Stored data
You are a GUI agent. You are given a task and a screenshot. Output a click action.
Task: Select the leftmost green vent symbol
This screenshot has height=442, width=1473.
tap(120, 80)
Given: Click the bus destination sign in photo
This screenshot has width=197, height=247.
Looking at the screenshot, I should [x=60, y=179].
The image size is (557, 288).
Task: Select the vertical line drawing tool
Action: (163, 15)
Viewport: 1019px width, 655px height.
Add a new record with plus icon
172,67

==

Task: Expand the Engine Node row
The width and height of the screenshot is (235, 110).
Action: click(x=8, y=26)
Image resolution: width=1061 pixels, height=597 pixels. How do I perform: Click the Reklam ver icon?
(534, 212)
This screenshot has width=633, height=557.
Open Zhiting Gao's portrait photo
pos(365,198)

Exercise aim:
Take the line above containing "You are a GUI", the line containing "Given: Click the", and all lines in between, and copy them exactly without anything else.

Written response:
You are a GUI agent. You are given a task and a screenshot. Output a click action.
Task: Select the leftmost green vent symbol
This screenshot has height=442, width=1473.
tap(120, 80)
Given: Click the bus destination sign in photo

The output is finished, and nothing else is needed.